8月25日-(6)-
「時間」
「え?」
急に腰を押されてハッとして振り返ると、口元が見えた。
「栞那ちゃん?」
いつのまに来てたんだろう。
「・・・」
そしてもう一度腰を押すので、押されるまま集会室の中に入った。
栞奈ちゃんは廊下側の自分の席に座ったので、そこからは自分で歩いて、いつもの席に座ったら、健ちゃんが話しかけてきた。
「美結」
「なに?」
「こんなギリギリまで榮川と話してたのか?」
「あ、うん」
「そっか」
すると、ヒデくんの方から短いため息が聞こえた。
「ゴメン」
「何で謝るんだ?」
「うん・・・なんか心配かけたよね」
「まあ、な」
(・・・)
ボーッとしてただけなのか、ちょっと実は立ったまま眠ってしまってたのか、分かんない。
でも、集会室に入ろうとしない私を見て、健ちゃんとヒデくんは栞那ちゃんをまだ待ってるんだろうと思って、先に行ってしまったんだ、たぶん。
もう舟山さんと藍川くんは、集会室の中にいるって分かってれば、あとは栞那ちゃんが来るだけだし、私を1人にしてても大丈夫と考えたんだろう。

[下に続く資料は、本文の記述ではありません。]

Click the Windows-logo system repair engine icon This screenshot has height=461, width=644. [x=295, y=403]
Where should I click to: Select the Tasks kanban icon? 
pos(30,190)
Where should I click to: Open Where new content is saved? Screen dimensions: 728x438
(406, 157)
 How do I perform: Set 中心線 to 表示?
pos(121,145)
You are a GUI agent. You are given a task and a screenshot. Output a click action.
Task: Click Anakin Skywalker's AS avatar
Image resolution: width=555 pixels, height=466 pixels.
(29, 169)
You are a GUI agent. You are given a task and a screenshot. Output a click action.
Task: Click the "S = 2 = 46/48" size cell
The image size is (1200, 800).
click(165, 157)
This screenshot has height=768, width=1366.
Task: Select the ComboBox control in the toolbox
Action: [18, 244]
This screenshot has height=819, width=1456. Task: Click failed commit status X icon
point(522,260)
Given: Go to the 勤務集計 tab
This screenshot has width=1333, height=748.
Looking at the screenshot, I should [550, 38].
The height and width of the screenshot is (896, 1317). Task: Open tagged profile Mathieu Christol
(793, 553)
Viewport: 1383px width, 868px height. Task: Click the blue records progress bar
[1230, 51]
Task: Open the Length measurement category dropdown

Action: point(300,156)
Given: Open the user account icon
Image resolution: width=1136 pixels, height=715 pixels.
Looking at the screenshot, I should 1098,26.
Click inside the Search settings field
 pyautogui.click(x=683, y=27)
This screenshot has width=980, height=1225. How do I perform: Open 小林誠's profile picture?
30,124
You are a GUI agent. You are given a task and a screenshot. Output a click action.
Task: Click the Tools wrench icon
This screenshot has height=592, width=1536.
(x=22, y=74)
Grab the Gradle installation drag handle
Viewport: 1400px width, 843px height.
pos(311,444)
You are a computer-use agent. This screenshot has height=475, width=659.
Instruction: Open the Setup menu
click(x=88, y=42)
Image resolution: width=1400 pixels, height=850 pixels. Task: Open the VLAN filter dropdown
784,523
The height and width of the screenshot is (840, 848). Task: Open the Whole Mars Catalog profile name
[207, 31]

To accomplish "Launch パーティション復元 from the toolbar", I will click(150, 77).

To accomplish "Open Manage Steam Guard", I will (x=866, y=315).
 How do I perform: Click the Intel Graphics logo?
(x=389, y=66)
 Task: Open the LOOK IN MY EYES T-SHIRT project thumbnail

そして、一番最後に来た栞那ちゃんは、私がいつまでも集会室に入ろうとしないのに気づいて、朝集会に遅れて法律を破らないよう中へ連れて行ってくれた。
今あったのは、そういうことだったんで間違いないはず。
毎日、朝集会は特に何もすることがない。
だから、栞那ちゃんは、いつもの席で今日もノートに何かを書いてたけど、15分経ったのが分かると
(・・・・・)
黙って立って、集会室から出ていった。
その様子を2人とも見てたみたいで、ヒデくんと藍川くんは同時くらいに立つと、お互いの方へ行こうとした。
「何だ?」
「そっちは?」
「話があるんだ」
「俺もだ」
ヒデくんも藍川くんもチラッと廊下を見た。
「英基も藍川も同じ話のようだな」
「え?」
そう言った健ちゃんの方じゃなく、そのまま2人を見てたら
「夜集会の後でいいか?」
と藍川くんが言ったのに
「ああ、まあ」
ヒデくんが答えた。
「場所は?」
「ここじゃなきゃ、どこでもいいだろ」
「まあ、そうだな」
これで2人は分かったみたいで、ヒデくんが私達の方に戻ってきた。
「美結」
「はい」
「見てたとおり、臣民議会を夜集会の後に開くから」
「うん」
こんなことをわざわざ私に言うのは、藍川くん達に聞かせるためなんだろう。
「じゃあ、行くぞ」
「うん」
バッグを持って、ヒデくんの後ろを追う。
私の後ろには健ちゃんがついてくれて、集会室を出た。
「美結」
「え?」
「分かってると思うけど、榮川には黙ってろよ」
「・・・ぅ」
念を押されたと分かって胸がチクッとしたからか、のどに声が引っかかって出にくくなったので、ヒデくんには動作だけ大きくうなずくのを見せた。